_REQUIRED WORK_
Your task is to transcribe the entries below exactly, beginning with the line containing "Viewport: 1024px width, 829px" and ending with the final line, and to add nothing else.

(Data extracted from a collection)
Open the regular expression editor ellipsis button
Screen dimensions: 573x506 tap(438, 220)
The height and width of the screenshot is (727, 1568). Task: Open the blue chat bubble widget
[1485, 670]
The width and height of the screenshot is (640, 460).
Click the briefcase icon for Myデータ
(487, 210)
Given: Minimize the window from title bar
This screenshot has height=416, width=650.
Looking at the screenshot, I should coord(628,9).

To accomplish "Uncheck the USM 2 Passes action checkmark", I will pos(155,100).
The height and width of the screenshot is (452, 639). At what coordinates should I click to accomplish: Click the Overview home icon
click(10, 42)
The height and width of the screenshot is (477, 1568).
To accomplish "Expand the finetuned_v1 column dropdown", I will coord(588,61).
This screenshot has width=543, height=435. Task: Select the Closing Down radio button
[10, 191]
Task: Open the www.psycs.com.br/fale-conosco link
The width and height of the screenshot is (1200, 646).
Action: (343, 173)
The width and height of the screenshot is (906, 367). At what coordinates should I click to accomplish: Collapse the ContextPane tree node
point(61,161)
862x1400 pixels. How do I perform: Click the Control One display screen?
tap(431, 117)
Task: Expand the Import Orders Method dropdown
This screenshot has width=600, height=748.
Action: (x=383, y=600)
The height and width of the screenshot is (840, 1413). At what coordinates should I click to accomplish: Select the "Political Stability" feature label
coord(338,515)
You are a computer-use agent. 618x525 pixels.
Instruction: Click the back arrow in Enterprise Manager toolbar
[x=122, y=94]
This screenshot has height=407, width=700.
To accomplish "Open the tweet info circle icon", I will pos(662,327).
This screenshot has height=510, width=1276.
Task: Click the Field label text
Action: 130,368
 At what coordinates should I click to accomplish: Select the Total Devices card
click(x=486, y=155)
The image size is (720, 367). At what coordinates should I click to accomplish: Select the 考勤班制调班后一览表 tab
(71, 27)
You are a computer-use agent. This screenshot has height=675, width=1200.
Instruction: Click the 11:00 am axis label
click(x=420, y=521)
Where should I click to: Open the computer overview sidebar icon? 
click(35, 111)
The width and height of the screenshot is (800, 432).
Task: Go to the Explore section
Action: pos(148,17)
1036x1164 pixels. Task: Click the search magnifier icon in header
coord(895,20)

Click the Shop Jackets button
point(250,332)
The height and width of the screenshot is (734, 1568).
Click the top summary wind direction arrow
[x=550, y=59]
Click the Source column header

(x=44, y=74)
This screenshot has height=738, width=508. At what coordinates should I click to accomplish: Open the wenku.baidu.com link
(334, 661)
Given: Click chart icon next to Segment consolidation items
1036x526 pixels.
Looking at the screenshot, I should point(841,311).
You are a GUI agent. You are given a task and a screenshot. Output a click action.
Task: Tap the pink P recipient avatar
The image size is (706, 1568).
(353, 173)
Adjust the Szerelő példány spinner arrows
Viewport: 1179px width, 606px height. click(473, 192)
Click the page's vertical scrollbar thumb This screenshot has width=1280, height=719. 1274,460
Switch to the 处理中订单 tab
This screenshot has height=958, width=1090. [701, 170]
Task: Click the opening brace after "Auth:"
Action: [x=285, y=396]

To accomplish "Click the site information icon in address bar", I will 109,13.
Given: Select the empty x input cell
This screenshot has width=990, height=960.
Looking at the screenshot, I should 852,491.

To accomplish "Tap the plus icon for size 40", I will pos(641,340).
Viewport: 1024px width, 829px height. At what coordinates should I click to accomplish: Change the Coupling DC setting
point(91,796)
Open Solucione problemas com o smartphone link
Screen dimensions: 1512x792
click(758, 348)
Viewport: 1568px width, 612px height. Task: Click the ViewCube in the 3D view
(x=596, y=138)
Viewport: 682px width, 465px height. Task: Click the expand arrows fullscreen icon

_RESPONSE TO THE EXERCISE_
Viewport: 1024px width, 829px height. At what coordinates should I click to accomplish: Change the Coupling DC setting
point(91,796)
Open Solucione problemas com o smartphone link
Screen dimensions: 1512x792
click(758, 348)
Viewport: 1568px width, 612px height. Task: Click the ViewCube in the 3D view
(x=596, y=138)
Viewport: 682px width, 465px height. Task: Click the expand arrows fullscreen icon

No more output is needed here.